Abstract

Publisher Summary This chapter characterizes sleep and the circadian rhythm of salivary melatonin in polysymptomatic form of idiopathic hypersomnia (IH) to compare sleep and melatonin markers of the subjective night in these patients. In addition, salivary cortisol rhythm as another marker of circadian rhythmicity is discussed. Knowledge of the phase and duration of the nocturnal melatonin signal and nighttime sleep in polysymptomatic IH patients can contribute to the understanding of pathophysiology of the disease. The clinical and polysomnographic findings in the IH patients are in full agreement with the well-known literature data. To the best of present knowledge, the changes of hormonal circadian rhythms in IH patients have not yet been reported. According to the results, the melatonin rhythm as well as the cortisol rhythm in IH patients are significantly phase delayed compared with those in control subjects.
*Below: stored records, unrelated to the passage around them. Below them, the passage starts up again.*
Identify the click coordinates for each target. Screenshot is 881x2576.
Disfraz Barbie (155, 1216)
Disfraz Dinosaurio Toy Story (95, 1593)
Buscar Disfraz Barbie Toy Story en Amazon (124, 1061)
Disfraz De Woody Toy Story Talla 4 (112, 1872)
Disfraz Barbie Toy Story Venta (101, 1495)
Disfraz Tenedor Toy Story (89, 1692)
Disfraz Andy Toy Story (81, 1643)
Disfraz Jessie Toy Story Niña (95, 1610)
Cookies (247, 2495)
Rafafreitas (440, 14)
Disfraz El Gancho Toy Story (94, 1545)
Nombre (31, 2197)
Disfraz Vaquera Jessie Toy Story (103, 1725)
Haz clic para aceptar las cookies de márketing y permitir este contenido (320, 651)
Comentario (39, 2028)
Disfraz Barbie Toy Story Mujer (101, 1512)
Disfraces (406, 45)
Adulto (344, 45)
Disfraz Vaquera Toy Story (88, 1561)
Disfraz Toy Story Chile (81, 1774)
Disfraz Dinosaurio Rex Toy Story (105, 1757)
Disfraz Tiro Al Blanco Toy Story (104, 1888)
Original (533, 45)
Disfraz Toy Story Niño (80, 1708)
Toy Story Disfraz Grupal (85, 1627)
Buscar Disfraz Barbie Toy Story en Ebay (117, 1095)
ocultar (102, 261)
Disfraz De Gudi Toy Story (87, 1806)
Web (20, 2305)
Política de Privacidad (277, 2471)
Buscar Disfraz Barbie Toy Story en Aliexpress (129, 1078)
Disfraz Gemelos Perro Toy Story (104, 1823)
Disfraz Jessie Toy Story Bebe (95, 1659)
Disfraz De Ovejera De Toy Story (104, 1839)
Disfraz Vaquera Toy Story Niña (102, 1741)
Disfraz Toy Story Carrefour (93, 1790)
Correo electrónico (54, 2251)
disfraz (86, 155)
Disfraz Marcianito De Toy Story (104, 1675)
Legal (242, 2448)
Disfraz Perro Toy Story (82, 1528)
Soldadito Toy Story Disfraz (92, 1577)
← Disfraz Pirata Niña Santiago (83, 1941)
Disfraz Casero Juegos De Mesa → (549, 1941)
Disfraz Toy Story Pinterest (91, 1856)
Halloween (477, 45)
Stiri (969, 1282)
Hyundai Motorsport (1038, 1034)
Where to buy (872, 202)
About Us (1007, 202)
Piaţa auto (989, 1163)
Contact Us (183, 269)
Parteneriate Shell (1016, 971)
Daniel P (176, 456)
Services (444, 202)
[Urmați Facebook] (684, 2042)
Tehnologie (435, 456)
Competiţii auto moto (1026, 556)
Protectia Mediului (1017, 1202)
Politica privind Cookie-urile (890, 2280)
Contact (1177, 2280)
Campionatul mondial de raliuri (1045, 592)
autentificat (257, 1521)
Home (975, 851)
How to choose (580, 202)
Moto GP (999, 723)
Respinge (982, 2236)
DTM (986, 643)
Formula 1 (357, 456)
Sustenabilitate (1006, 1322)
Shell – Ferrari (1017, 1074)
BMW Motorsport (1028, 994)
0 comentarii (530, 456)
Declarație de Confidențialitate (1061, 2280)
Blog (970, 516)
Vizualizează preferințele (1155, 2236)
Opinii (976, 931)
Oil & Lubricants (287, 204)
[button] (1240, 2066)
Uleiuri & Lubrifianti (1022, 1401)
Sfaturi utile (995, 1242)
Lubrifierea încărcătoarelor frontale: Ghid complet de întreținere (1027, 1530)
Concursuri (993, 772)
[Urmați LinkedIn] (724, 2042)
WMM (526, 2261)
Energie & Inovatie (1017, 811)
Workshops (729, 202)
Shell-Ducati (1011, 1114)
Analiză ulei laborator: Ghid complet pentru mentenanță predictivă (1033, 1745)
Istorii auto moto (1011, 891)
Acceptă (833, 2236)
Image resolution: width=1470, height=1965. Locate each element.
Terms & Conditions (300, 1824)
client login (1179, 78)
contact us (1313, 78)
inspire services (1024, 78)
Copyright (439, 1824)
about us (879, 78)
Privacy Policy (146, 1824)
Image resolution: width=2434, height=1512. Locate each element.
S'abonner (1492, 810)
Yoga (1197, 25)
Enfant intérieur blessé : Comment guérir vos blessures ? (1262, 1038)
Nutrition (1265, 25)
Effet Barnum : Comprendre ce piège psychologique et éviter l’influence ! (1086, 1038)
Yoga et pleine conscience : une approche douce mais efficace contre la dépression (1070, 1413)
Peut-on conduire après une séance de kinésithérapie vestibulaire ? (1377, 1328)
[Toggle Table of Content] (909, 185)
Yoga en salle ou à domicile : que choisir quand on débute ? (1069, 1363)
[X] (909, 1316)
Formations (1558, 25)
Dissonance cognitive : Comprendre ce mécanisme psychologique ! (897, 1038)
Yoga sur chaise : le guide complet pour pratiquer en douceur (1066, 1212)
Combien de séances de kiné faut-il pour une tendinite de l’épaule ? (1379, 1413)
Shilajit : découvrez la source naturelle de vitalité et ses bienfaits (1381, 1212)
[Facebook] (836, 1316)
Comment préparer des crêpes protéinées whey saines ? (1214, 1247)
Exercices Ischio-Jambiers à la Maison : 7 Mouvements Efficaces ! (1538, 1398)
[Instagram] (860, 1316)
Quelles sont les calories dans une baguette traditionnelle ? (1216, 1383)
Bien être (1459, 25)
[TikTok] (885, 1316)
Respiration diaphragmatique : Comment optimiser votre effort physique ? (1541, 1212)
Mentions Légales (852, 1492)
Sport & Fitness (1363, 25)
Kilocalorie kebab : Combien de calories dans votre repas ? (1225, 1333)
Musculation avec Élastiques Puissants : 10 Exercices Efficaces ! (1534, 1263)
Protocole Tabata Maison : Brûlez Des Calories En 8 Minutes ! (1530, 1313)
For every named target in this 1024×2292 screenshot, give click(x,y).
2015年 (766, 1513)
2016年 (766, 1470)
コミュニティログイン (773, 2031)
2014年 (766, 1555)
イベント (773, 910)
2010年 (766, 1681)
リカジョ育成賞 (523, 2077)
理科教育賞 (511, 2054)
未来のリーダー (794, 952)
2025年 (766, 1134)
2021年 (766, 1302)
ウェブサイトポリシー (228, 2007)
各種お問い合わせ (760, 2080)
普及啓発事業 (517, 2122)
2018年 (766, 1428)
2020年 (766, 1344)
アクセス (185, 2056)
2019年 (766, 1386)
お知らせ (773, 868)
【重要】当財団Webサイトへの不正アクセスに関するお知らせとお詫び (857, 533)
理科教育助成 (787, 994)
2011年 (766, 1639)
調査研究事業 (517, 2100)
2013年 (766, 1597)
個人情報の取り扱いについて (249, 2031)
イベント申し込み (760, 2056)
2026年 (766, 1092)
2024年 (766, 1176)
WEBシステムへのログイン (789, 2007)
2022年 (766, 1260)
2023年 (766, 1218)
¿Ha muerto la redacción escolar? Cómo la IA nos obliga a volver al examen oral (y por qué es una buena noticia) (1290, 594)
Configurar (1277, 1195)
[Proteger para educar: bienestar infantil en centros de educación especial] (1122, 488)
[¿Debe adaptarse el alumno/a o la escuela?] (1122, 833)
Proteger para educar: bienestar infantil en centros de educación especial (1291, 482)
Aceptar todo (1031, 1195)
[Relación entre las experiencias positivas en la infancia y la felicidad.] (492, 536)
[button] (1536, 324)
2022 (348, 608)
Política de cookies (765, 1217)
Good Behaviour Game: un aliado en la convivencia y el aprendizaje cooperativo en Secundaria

Apparently, the IH patients' subjective night, determined from the elevated nocturnal melatonin levels, is phase shifted toward the morning hours. In addition, longer melatonin signal duration in IH patients has been indicated, because of a later morning melatonin decline, however, the signal lengthening is not significant. The later melatonin decline might be because either of later commands from the circadian pacemaker to switch off the melatonin production or to a change in melatonin degradation in IH patients.